Os epidemiologistas e todos os especialistas da área dizem que não é a hora. Mas, se Bolsonaro determinar que a pandemia acabou, seus seguidores saberão que ele está mentindo, mas não é isso o que importa.
O que interessa é que ele corresponde às expectativas de quem prefere acreditar, sendo ou não religioso, que há um homem bom contra homens maus. Esse homem sabe quando a pandemia acaba. Mesmo como mentira.
Andando a cavalo no Rio Grande do Norte, o pregador disse:
“Cada vez mais a população entende quem está do lado do bem e quem está do lado do mal.
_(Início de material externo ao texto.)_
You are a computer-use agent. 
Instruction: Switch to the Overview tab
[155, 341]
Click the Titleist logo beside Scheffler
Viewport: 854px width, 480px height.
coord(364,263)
Não é de esquerda contra direita, é de bem contra o mal. E o bem sempre venceu. E o bem vencerá. O bem está ao lado da maioria da população brasileira”.
Hoje, segundo as pesquisas, a maioria não estaria ao lado de Bolsonaro, o que complica sua tese. Mas as pessoas que acreditam em Bolsonaro não querem acreditar em pesquisas.
Muitos nem acreditam na existência de Deus ou do demônio e sabem que essa conversa de bem e do mal é a maior de todas as mentiras. Mas é o que querem ouvir e o que os consola ao lado de muitas outras mentiras.